__Aim of the task__. Format the material as a Markdown table with the columns Row and Line. Start with the line that contains "Open the Eligibility update dropdown" and go on through the line that contains "The image size is (1297, 761).", numbering each line and leaving out blank lines.

Entries on target coordinates
----------------------------------------

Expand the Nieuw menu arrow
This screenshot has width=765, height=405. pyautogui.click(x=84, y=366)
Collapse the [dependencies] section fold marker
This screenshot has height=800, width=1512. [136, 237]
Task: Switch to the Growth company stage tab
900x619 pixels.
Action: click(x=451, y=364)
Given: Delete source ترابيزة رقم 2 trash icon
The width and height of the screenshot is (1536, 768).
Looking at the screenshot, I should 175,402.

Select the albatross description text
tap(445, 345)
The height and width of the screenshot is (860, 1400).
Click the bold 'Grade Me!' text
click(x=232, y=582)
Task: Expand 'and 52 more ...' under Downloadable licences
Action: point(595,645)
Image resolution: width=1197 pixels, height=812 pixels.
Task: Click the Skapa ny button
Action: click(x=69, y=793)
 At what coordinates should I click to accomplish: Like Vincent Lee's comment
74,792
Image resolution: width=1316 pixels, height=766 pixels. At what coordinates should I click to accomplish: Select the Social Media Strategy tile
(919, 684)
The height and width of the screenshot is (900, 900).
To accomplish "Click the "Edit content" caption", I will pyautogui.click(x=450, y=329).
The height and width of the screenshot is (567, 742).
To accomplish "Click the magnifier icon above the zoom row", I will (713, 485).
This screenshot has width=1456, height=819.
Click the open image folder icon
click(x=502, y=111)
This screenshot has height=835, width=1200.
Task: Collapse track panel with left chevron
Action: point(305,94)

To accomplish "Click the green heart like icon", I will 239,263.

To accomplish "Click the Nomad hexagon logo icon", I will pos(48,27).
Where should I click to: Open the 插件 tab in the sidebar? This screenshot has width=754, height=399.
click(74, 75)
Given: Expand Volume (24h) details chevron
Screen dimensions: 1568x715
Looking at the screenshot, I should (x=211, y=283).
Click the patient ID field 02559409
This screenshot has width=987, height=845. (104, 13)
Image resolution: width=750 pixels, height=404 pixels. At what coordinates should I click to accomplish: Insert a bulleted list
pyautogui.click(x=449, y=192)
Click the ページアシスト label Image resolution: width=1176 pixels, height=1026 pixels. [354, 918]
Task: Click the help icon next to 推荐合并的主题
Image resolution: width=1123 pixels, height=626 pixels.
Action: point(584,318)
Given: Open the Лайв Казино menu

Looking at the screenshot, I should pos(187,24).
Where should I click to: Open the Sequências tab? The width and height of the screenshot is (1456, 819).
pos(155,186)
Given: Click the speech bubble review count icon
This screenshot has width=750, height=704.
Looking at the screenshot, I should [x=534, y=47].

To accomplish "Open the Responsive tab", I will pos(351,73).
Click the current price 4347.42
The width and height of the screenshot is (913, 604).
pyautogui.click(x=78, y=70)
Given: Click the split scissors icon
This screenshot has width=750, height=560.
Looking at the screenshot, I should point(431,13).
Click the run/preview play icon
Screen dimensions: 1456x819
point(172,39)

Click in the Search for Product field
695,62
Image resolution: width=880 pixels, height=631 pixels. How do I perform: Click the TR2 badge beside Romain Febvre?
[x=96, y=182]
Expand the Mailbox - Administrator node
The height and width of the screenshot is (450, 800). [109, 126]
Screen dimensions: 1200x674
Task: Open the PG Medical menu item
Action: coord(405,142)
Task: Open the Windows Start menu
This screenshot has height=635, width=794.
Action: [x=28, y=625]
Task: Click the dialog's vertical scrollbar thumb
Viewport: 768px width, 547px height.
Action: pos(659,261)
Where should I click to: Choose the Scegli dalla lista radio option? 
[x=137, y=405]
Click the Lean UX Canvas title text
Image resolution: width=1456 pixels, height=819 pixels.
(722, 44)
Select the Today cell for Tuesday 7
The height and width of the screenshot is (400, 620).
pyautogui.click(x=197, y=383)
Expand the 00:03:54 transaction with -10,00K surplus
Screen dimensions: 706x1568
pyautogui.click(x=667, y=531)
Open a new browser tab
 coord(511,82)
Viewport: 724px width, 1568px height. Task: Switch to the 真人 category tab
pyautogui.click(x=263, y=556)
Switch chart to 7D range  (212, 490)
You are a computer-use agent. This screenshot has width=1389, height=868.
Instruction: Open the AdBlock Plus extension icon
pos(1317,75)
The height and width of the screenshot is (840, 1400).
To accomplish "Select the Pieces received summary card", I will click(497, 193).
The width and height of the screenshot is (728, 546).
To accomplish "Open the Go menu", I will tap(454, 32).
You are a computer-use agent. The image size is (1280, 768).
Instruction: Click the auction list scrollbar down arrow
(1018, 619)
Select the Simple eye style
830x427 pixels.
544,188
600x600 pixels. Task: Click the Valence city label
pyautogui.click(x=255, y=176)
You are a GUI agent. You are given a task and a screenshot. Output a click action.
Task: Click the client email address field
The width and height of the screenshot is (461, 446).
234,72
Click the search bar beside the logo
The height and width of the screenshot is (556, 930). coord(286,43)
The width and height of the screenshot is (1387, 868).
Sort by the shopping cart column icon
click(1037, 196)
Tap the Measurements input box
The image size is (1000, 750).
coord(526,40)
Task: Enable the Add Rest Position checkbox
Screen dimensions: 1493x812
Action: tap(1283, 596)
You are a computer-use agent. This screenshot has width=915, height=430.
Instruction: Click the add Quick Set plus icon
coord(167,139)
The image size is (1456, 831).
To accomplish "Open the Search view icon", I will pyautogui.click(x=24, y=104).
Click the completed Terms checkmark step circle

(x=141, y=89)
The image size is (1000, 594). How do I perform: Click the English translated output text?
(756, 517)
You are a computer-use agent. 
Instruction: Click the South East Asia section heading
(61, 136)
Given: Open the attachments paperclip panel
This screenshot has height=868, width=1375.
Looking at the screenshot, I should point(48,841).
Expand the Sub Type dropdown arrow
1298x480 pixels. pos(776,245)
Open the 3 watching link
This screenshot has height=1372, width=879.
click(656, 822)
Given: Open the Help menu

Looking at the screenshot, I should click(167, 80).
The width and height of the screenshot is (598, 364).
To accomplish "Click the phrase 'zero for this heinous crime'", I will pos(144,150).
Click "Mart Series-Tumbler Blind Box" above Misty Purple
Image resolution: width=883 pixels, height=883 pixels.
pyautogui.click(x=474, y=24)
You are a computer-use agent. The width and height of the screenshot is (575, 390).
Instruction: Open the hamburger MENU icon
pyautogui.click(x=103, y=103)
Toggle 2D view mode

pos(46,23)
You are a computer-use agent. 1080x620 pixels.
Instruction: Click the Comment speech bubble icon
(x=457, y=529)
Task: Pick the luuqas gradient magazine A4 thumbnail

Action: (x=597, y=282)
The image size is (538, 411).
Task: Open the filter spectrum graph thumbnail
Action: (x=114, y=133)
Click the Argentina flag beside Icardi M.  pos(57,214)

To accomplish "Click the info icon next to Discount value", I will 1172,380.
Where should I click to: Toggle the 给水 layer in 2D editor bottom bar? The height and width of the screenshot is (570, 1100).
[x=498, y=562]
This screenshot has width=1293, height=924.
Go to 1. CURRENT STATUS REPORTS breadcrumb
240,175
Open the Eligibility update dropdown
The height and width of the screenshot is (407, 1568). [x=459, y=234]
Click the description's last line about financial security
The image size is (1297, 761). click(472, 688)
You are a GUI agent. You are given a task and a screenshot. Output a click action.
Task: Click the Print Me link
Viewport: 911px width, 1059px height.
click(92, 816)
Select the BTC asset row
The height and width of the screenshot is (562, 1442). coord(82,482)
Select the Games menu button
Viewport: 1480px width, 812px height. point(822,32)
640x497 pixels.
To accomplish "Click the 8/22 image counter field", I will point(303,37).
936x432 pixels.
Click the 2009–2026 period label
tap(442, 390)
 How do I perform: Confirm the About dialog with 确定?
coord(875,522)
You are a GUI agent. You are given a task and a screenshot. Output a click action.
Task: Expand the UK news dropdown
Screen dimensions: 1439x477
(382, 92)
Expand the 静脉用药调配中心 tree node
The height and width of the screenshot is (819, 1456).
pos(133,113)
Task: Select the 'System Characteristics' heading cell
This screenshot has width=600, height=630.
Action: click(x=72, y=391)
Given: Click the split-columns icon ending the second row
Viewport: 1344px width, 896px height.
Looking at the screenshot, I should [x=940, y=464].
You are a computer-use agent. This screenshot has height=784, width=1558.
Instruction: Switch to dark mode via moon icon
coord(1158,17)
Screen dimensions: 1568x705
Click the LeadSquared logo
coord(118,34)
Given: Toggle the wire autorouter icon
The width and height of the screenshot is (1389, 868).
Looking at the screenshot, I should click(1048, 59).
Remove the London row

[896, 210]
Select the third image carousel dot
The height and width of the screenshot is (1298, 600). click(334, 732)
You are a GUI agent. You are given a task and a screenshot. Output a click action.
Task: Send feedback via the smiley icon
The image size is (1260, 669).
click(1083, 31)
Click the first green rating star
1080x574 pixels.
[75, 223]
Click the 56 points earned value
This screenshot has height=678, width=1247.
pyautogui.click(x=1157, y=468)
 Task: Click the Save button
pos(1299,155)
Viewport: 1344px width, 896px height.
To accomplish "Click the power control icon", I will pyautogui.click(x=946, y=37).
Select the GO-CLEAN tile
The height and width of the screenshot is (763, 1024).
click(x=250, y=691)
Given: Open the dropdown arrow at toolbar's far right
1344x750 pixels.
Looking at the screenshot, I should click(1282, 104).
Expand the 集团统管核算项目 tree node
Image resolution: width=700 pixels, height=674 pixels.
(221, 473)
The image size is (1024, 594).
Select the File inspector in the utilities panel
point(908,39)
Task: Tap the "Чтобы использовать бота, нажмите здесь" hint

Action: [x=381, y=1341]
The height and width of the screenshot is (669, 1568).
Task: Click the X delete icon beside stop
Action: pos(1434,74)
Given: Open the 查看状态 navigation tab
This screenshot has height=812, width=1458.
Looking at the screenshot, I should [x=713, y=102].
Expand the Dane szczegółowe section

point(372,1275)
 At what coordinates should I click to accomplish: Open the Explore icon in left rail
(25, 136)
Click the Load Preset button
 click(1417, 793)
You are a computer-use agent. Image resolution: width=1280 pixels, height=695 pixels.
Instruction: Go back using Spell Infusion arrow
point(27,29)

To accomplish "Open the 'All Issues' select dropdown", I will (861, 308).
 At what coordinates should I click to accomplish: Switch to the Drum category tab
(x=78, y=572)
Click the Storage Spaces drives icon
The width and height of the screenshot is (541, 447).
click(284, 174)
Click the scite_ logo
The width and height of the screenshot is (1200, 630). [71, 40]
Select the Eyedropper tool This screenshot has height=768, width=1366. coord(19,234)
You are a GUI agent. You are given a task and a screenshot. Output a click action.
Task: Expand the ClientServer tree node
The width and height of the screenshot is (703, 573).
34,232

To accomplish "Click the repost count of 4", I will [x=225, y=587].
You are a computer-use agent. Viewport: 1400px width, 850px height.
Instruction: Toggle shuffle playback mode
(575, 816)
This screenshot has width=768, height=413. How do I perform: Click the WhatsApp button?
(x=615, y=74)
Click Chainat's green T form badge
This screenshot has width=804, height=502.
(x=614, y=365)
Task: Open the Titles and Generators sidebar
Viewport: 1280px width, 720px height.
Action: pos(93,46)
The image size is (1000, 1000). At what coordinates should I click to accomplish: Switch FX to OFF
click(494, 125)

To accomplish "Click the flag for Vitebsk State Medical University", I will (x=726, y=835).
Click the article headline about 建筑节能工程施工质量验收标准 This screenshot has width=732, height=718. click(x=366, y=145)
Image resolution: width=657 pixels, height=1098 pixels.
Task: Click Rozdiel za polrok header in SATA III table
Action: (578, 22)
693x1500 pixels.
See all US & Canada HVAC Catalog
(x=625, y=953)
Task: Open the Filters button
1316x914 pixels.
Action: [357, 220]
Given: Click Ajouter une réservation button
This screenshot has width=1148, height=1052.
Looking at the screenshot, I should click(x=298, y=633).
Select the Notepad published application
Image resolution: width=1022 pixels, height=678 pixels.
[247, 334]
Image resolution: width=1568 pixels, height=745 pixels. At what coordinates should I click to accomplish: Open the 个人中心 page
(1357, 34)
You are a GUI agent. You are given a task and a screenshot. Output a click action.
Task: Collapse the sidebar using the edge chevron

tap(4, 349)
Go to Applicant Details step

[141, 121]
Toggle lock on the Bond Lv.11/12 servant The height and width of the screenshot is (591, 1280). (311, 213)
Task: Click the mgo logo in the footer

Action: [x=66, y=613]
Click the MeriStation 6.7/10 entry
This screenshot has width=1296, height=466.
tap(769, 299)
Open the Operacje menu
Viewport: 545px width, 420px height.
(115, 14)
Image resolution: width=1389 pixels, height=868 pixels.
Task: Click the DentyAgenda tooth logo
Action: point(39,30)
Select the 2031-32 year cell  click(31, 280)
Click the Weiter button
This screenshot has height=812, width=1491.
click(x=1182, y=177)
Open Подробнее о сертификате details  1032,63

----------------------------------------

__Task answer__.
| Row | Line |
|---|---|
| 1 | Open the Eligibility update dropdown |
| 2 | The height and width of the screenshot is (407, 1568). [x=459, y=234] |
| 3 | Click the description's last line about financial security |
| 4 | The image size is (1297, 761). click(472, 688) |